空気を読んでも従わない方法とは?

空気を読めというのは、あらゆる場所で求められるスキルではあるでしょう。空気を読めというのは、勉強に直接関わるものではありません。それであるがゆえに、余計にやっかいな問題をはらんでいるともいえるでしょう。空気が読めない人は、もはや仕事ができないといったイコールな印象で結ばれてしまうこともなきにしもあらずです。それは時として息苦しさともなってくるでしょう。仕事自体は魅力的であるにもかかわらず、この空気を読む、読まないというプレッシャーが残酷にのしかかってくることもあるのです。

読んでも従わない

そうした空気読めのプレッシャーに対して新しい価値観を提示してくれる本が鴻上尚史による『「空気」を読んでも従わない: 生き苦しさからラクになる』 (岩波ジュニア新書)です。

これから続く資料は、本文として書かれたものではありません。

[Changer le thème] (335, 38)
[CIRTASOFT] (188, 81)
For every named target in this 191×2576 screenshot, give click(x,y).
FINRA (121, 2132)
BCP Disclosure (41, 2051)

本書では社会の圧力たる「空気を読め」という要請に対して、まず読みましょうということは認めるも、そこから従わないという新しいスタンスを示しています。本書は中高生向けに記された本でありながらも、著者は劇作家であるとともに、平易な言葉でコラムニストとしても活躍しています。それゆえに、鋭い言葉が詰まっているといえるでしょう。

どうすればいいのか?

本書では、なぜLINEやメールといったSNSが気になってしまうのか、なぜ人に合わせなければいけないのか、声が大きな人や、立場が上の人に従わなければいけないのかといった、具体的な事例から、そこにどう対抗してゆけばいいのかが記されています。そもそも行動の原理とは、理由とは、といったところもすっきりとわかるようになっていますから、こんがらかってしまった、複雑に入り組んだ現代社会に鋭いメスを入れる本でもあるといえるでしょう。もちろん名エッセイストとしての著者の力量も光っていますから、決して堅苦しい本でもありませんし、ユーモアを感じられる一冊であるといえるでしょうね。